A social/political level appears in much of my newest work, considering what we are passing on to our children. The bottom of the painting "we were never children like your children" was begun after seeing a lynching postcard from 1920 at The Freedom Center in Cincinnati, Ohio. The writing on this postcard mentioned going to this public lynching, then also to church before eating peach pie with the family. How do we take a child to a lynching, pose for the camera and then go on with our family and Sunday spiritual activities?

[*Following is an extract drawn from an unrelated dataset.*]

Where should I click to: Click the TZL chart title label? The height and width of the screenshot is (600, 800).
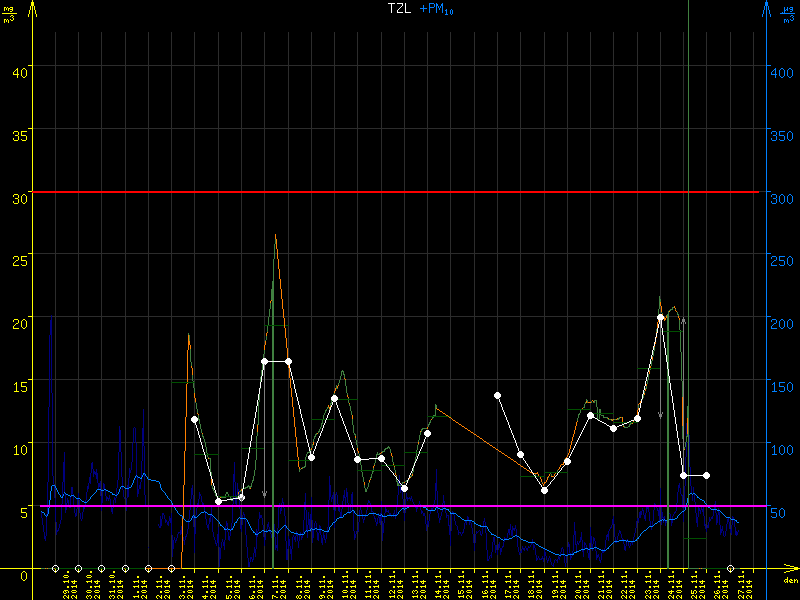(399, 9)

We must all face such questions even if we feel we would not act in this way or, incorrectly, that this is in the past and no longer a present concern. After much study and reading, these questions have lead to the questioning of the use of prisons in our culture: how they affect each individual, their families and our country as a whole. We have to ask what it means to live in a world that equates justice with punishment and punishment with confinement and does not hand out this confinement equally across the population. The freedom to express ourselves and to make our own decisions is vital to a good life. It is time to rethink and reinvent everything. To reconsider what we reveal to each other and to our young.
Tina Tammaro
Titles
The lines of poetry used as titles for many of these paintings are all from one book of poems by Charles Bukowski, "The Days Run Away Like Wild Horses Over the Hills". The line is chosen as a title when the work is complete to add an additional layer of meaning, opening the narrative even further. It is not an illustration of the line or poem. I found this book of poems on a Central Park bench decades ago. I spent the entire day there drawing and no one came to claim it. I didn't know the poet at the time but I found something there immediately. Years later, I see his work as an example of bringing narrative back into art after the pure abstraction of Modernism. His poems offered me a clue to open my own life as a source for my work and as a reminder that the male perspective is often different from the female. To never forget that each individual sees the world in their own way. And most importantly, how to move past the personal to a more universal reading of the moment.